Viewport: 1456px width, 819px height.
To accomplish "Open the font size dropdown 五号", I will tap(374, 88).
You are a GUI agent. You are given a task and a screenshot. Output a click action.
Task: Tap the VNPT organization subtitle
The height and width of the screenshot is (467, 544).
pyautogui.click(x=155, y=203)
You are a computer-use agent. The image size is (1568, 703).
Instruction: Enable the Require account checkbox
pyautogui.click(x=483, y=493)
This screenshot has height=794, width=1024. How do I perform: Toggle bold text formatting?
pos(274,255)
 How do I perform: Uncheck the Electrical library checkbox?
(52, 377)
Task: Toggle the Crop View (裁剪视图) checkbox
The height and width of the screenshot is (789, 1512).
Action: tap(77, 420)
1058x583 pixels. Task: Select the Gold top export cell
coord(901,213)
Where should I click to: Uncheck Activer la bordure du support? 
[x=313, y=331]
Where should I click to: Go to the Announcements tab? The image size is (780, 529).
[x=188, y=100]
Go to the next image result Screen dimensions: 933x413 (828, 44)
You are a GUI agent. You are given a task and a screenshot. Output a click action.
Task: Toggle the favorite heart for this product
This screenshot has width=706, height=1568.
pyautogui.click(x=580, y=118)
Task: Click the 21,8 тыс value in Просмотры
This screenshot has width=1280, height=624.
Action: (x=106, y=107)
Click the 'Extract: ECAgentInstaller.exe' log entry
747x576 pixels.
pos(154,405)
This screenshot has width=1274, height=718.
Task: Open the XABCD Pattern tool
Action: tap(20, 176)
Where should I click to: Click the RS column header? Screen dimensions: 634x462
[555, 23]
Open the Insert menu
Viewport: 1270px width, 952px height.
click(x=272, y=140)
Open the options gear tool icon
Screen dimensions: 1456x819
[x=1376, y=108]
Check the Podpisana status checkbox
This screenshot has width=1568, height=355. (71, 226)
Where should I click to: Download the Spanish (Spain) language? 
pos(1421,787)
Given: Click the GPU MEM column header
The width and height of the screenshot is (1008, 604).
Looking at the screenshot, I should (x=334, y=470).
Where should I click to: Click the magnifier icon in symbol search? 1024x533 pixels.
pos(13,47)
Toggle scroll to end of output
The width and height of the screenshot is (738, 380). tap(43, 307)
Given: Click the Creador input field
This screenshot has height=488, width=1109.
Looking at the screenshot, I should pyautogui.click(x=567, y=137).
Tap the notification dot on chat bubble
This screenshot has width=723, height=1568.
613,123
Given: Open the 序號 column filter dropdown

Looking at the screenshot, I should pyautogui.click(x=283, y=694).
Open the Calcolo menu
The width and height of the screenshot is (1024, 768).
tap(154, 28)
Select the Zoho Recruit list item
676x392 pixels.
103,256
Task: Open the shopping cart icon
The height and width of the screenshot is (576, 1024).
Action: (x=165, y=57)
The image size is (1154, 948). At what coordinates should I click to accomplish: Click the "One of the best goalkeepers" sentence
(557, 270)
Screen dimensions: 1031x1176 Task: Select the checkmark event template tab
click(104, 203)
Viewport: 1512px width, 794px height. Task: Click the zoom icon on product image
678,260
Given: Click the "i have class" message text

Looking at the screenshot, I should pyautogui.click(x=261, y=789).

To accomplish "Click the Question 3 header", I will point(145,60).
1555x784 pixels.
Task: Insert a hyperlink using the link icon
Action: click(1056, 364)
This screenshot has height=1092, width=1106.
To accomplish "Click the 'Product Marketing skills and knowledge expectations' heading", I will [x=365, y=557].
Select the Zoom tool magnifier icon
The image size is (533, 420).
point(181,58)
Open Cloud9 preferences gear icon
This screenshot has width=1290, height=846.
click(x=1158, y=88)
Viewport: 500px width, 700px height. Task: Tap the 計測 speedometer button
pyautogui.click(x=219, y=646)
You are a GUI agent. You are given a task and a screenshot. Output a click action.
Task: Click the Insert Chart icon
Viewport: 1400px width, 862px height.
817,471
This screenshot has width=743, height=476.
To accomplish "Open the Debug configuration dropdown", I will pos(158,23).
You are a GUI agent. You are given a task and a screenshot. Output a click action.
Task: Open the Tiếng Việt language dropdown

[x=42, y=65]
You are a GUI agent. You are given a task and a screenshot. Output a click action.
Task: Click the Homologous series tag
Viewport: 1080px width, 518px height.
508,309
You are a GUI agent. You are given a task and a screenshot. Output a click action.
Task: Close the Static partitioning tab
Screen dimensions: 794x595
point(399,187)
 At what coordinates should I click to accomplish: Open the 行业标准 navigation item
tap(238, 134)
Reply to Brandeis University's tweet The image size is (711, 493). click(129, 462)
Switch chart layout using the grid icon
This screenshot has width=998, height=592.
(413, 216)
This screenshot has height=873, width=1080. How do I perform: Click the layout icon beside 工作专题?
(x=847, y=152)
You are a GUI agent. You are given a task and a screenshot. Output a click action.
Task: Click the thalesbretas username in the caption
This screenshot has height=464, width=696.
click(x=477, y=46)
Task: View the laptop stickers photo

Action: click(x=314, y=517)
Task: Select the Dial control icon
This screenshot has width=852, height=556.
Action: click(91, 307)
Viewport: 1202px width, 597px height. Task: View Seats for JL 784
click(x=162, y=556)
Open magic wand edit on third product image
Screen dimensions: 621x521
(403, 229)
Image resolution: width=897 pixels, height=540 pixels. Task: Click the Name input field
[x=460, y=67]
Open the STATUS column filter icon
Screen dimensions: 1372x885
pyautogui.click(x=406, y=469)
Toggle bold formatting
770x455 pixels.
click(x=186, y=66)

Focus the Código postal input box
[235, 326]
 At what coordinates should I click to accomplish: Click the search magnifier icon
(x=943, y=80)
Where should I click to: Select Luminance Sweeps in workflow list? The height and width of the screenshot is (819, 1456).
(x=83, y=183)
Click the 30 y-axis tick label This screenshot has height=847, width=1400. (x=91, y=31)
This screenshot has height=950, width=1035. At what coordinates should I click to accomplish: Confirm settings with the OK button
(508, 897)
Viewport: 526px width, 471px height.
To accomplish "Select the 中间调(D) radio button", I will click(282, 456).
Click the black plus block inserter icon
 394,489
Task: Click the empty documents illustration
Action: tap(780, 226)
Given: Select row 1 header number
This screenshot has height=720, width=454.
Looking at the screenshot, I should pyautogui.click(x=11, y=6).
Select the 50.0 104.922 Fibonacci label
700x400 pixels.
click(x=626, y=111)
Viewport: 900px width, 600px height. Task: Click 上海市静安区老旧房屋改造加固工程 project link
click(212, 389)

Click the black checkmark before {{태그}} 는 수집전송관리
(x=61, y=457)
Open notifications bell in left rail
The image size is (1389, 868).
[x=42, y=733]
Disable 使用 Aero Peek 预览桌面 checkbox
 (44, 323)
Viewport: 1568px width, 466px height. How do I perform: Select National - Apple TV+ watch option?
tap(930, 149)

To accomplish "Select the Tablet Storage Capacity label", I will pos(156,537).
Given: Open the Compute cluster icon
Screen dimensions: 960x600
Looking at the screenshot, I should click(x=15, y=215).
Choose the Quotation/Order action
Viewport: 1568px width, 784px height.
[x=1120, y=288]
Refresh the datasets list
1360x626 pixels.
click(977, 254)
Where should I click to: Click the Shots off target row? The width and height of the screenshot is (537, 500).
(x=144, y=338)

···

Goal:
Please copy the listing above line for line, with every character unchanged.

Response to the exercise:
Viewport: 1456px width, 819px height.
To accomplish "Open the font size dropdown 五号", I will tap(374, 88).
You are a GUI agent. You are given a task and a screenshot. Output a click action.
Task: Tap the VNPT organization subtitle
The height and width of the screenshot is (467, 544).
pyautogui.click(x=155, y=203)
You are a computer-use agent. The image size is (1568, 703).
Instruction: Enable the Require account checkbox
pyautogui.click(x=483, y=493)
This screenshot has height=794, width=1024. How do I perform: Toggle bold text formatting?
pos(274,255)
 How do I perform: Uncheck the Electrical library checkbox?
(52, 377)
Task: Toggle the Crop View (裁剪视图) checkbox
The height and width of the screenshot is (789, 1512).
Action: tap(77, 420)
1058x583 pixels. Task: Select the Gold top export cell
coord(901,213)
Where should I click to: Uncheck Activer la bordure du support? 
[x=313, y=331]
Where should I click to: Go to the Announcements tab? The image size is (780, 529).
[x=188, y=100]
Go to the next image result Screen dimensions: 933x413 (828, 44)
You are a GUI agent. You are given a task and a screenshot. Output a click action.
Task: Toggle the favorite heart for this product
This screenshot has width=706, height=1568.
pyautogui.click(x=580, y=118)
Task: Click the 21,8 тыс value in Просмотры
This screenshot has width=1280, height=624.
Action: (x=106, y=107)
Click the 'Extract: ECAgentInstaller.exe' log entry
747x576 pixels.
pos(154,405)
This screenshot has width=1274, height=718.
Task: Open the XABCD Pattern tool
Action: tap(20, 176)
Where should I click to: Click the RS column header? Screen dimensions: 634x462
[555, 23]
Open the Insert menu
Viewport: 1270px width, 952px height.
click(x=272, y=140)
Open the options gear tool icon
Screen dimensions: 1456x819
[x=1376, y=108]
Check the Podpisana status checkbox
This screenshot has width=1568, height=355. (71, 226)
Where should I click to: Download the Spanish (Spain) language? 
pos(1421,787)
Given: Click the GPU MEM column header
The width and height of the screenshot is (1008, 604).
Looking at the screenshot, I should (x=334, y=470).
Where should I click to: Click the magnifier icon in symbol search? 1024x533 pixels.
pos(13,47)
Toggle scroll to end of output
The width and height of the screenshot is (738, 380). tap(43, 307)
Given: Click the Creador input field
This screenshot has height=488, width=1109.
Looking at the screenshot, I should pyautogui.click(x=567, y=137).
Tap the notification dot on chat bubble
This screenshot has width=723, height=1568.
613,123
Given: Open the 序號 column filter dropdown

Looking at the screenshot, I should pyautogui.click(x=283, y=694).
Open the Calcolo menu
The width and height of the screenshot is (1024, 768).
tap(154, 28)
Select the Zoho Recruit list item
676x392 pixels.
103,256
Task: Open the shopping cart icon
The height and width of the screenshot is (576, 1024).
Action: (x=165, y=57)
The image size is (1154, 948). At what coordinates should I click to accomplish: Click the "One of the best goalkeepers" sentence
(557, 270)
Screen dimensions: 1031x1176 Task: Select the checkmark event template tab
click(104, 203)
Viewport: 1512px width, 794px height. Task: Click the zoom icon on product image
678,260
Given: Click the "i have class" message text

Looking at the screenshot, I should pyautogui.click(x=261, y=789).

To accomplish "Click the Question 3 header", I will point(145,60).
1555x784 pixels.
Task: Insert a hyperlink using the link icon
Action: click(1056, 364)
This screenshot has height=1092, width=1106.
To accomplish "Click the 'Product Marketing skills and knowledge expectations' heading", I will [x=365, y=557].
Select the Zoom tool magnifier icon
The image size is (533, 420).
point(181,58)
Open Cloud9 preferences gear icon
This screenshot has width=1290, height=846.
click(x=1158, y=88)
Viewport: 500px width, 700px height. Task: Tap the 計測 speedometer button
pyautogui.click(x=219, y=646)
You are a GUI agent. You are given a task and a screenshot. Output a click action.
Task: Click the Insert Chart icon
Viewport: 1400px width, 862px height.
817,471
This screenshot has width=743, height=476.
To accomplish "Open the Debug configuration dropdown", I will pos(158,23).
You are a GUI agent. You are given a task and a screenshot. Output a click action.
Task: Open the Tiếng Việt language dropdown

[x=42, y=65]
You are a GUI agent. You are given a task and a screenshot. Output a click action.
Task: Click the Homologous series tag
Viewport: 1080px width, 518px height.
508,309
You are a GUI agent. You are given a task and a screenshot. Output a click action.
Task: Close the Static partitioning tab
Screen dimensions: 794x595
point(399,187)
 At what coordinates should I click to accomplish: Open the 行业标准 navigation item
tap(238, 134)
Reply to Brandeis University's tweet The image size is (711, 493). click(129, 462)
Switch chart layout using the grid icon
This screenshot has width=998, height=592.
(413, 216)
This screenshot has height=873, width=1080. How do I perform: Click the layout icon beside 工作专题?
(x=847, y=152)
You are a GUI agent. You are given a task and a screenshot. Output a click action.
Task: Click the thalesbretas username in the caption
This screenshot has height=464, width=696.
click(x=477, y=46)
Task: View the laptop stickers photo

Action: click(x=314, y=517)
Task: Select the Dial control icon
This screenshot has width=852, height=556.
Action: click(91, 307)
Viewport: 1202px width, 597px height. Task: View Seats for JL 784
click(x=162, y=556)
Open magic wand edit on third product image
Screen dimensions: 621x521
(403, 229)
Image resolution: width=897 pixels, height=540 pixels. Task: Click the Name input field
[x=460, y=67]
Open the STATUS column filter icon
Screen dimensions: 1372x885
pyautogui.click(x=406, y=469)
Toggle bold formatting
770x455 pixels.
click(x=186, y=66)

Focus the Código postal input box
[235, 326]
 At what coordinates should I click to accomplish: Click the search magnifier icon
(x=943, y=80)
Where should I click to: Select Luminance Sweeps in workflow list? The height and width of the screenshot is (819, 1456).
(x=83, y=183)
Click the 30 y-axis tick label This screenshot has height=847, width=1400. (x=91, y=31)
This screenshot has height=950, width=1035. At what coordinates should I click to accomplish: Confirm settings with the OK button
(508, 897)
Viewport: 526px width, 471px height.
To accomplish "Select the 中间调(D) radio button", I will click(282, 456).
Click the black plus block inserter icon
 394,489
Task: Click the empty documents illustration
Action: tap(780, 226)
Given: Select row 1 header number
This screenshot has height=720, width=454.
Looking at the screenshot, I should pyautogui.click(x=11, y=6).
Select the 50.0 104.922 Fibonacci label
700x400 pixels.
click(x=626, y=111)
Viewport: 900px width, 600px height. Task: Click 上海市静安区老旧房屋改造加固工程 project link
click(212, 389)

Click the black checkmark before {{태그}} 는 수집전송관리
(x=61, y=457)
Open notifications bell in left rail
The image size is (1389, 868).
[x=42, y=733]
Disable 使用 Aero Peek 预览桌面 checkbox
 (44, 323)
Viewport: 1568px width, 466px height. How do I perform: Select National - Apple TV+ watch option?
tap(930, 149)

To accomplish "Select the Tablet Storage Capacity label", I will pos(156,537).
Given: Open the Compute cluster icon
Screen dimensions: 960x600
Looking at the screenshot, I should click(x=15, y=215).
Choose the Quotation/Order action
Viewport: 1568px width, 784px height.
[x=1120, y=288]
Refresh the datasets list
1360x626 pixels.
click(977, 254)
Where should I click to: Click the Shots off target row? The width and height of the screenshot is (537, 500).
(x=144, y=338)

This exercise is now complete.